В течение целого дня из Параски не приходило никаких известий. Словно померли параскайцы. Куда там! Это он, Купойи, умер для них. Никто не приезжал, даже внук, даже Пали. И он не хочет простить ему. Даже знать ничего о нем не хочет. Что ж, они правы. Он заслужил это.

И все же Купойи все время сидел у окна, при каждом громыхании телеги его старое больное сердце начинало учащенно биться. Семья Шандора не знала, как ублажить гостя – зажарили курицу, испекли сдобный хлеб, но старик почти ничего не ел, даже и трубка не доставляла ему удовольствия; он только и знал – ходил от окна к окну с пасмурной физиономией, как приговоренный к смерти узник, несущий тяжеленный груз.
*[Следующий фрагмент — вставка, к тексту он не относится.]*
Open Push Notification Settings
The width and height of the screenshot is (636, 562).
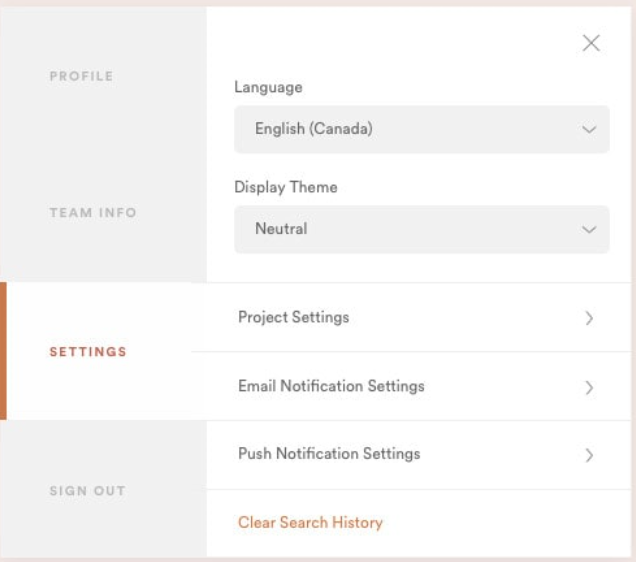(x=329, y=454)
И, однако, самым ужасным было утро третьего дня, когда мимо дома Шандора пронеслись на бричках – к железной дороге – параскайские дворяне, направлявшиеся после инфлюэнцы в Глейхенберг: Болнадине с множеством корзинок и сундуков, Михай Вереш (беднягу везли в перинах), сопровождаемый двумя дочерьми, Пал Патаки и Имре Эртелмеш – вдвоем на одной повозке. Видеть это доставляло такую боль старому Купойи, будто нож вонзали в сердце: смотреть и узнавать своих односельчан. Ведь и он мог бы сейчас быть среди них, и его бы провожал внук.
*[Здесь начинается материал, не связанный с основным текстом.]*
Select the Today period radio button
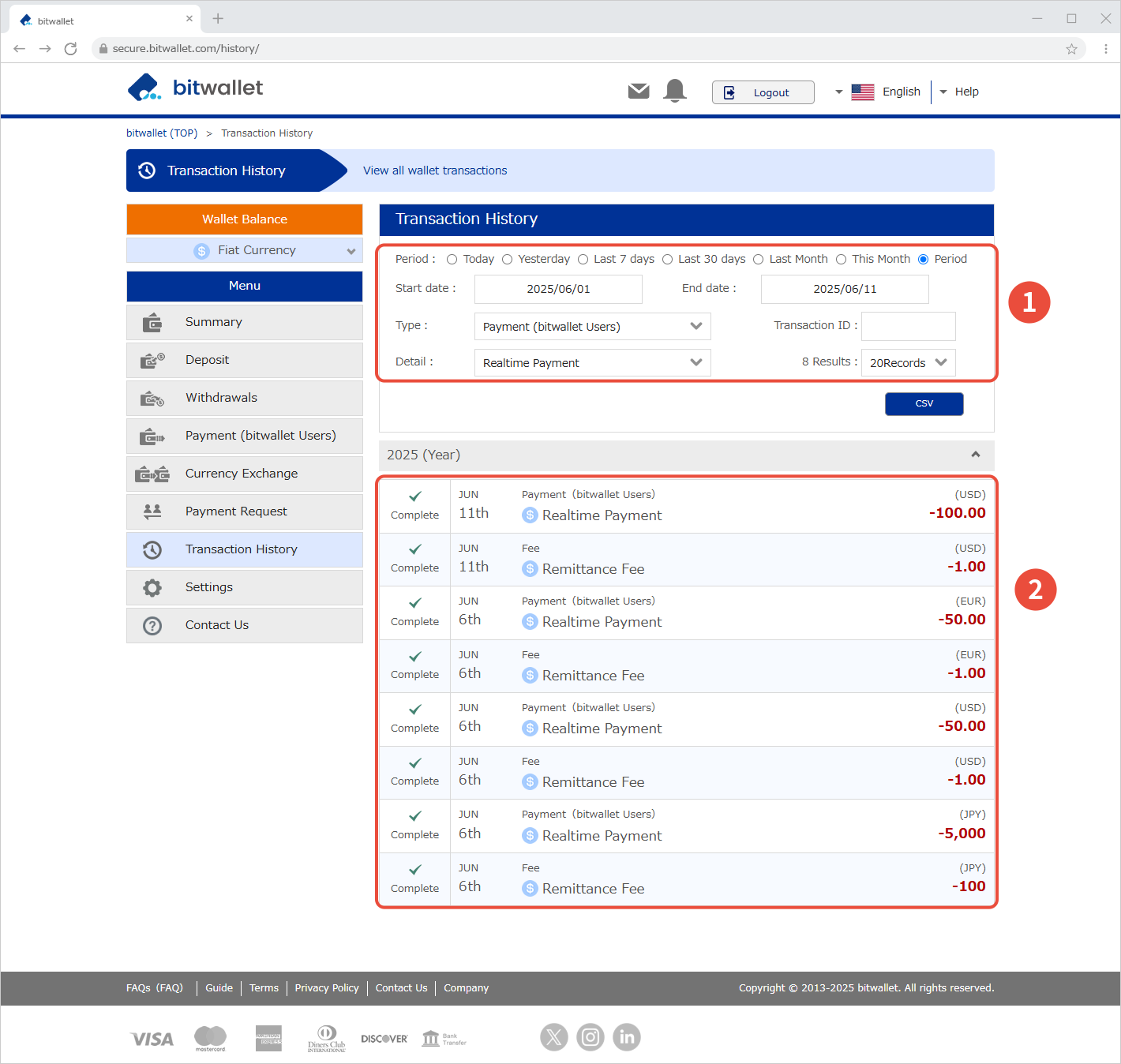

Вернёйцы, добрые знакомые и родственники отъезжавших, стояли в воротах или у открытых окон и прощально махали руками и платочками: «Доброго здоровья! Доброго здоровья!» Некоторые кривились в недоброй улыбке, рожденной, наверное, мыслью: «Ну вот, а старый Купойи уже прибыл с курорта». О, боже, какое страдание пришлось, видно, пережить дома бедной госпоже Купойи при виде этой кавалькады отъезжающих!

Хлебосольные Шандоры и сегодня пекли и жарили и, что называется, пушинку сдували с того места, куда он садился, но даже если бы они манну небесную ему преподнесли, чтобы угодить, и это не помогло бы – сегодня он впал в еще большее отчаяние и тысячу раз сожалел, что не уехал с Винце домой. Ему казалось, что он уже годы находится здесь, забытый и брошенный, замурованный в стене, как та несчастная женщина – Борбала Убрик. Какую он совершил глупость, что остался здесь! Настолько лучше было бы дома, под боком у своей благоверной; даже если бы она и ругала его, то как миром мазала бы; даже если бы отослала спать к собаке, в конуру, все равно он бы слышал ее голос и всегда бы знал, что она делает.

А вместо этого – часы проходят, дни проходят, и ни известия, ни письма, ни весточки, ни гнева, ни прощения – только серая неопределенность, которая ужаснее всего. Он хорошо видел, что члены семьи Шандора втихомолку переглядывались: мол, что же будет с этим стариком?

Наконец, уже за полдень, во двор вкатилась телега, в которой сидела сама мамаша Купойи. Не успела она еще слезть с нее, как уже во дворе начала громогласную баталию.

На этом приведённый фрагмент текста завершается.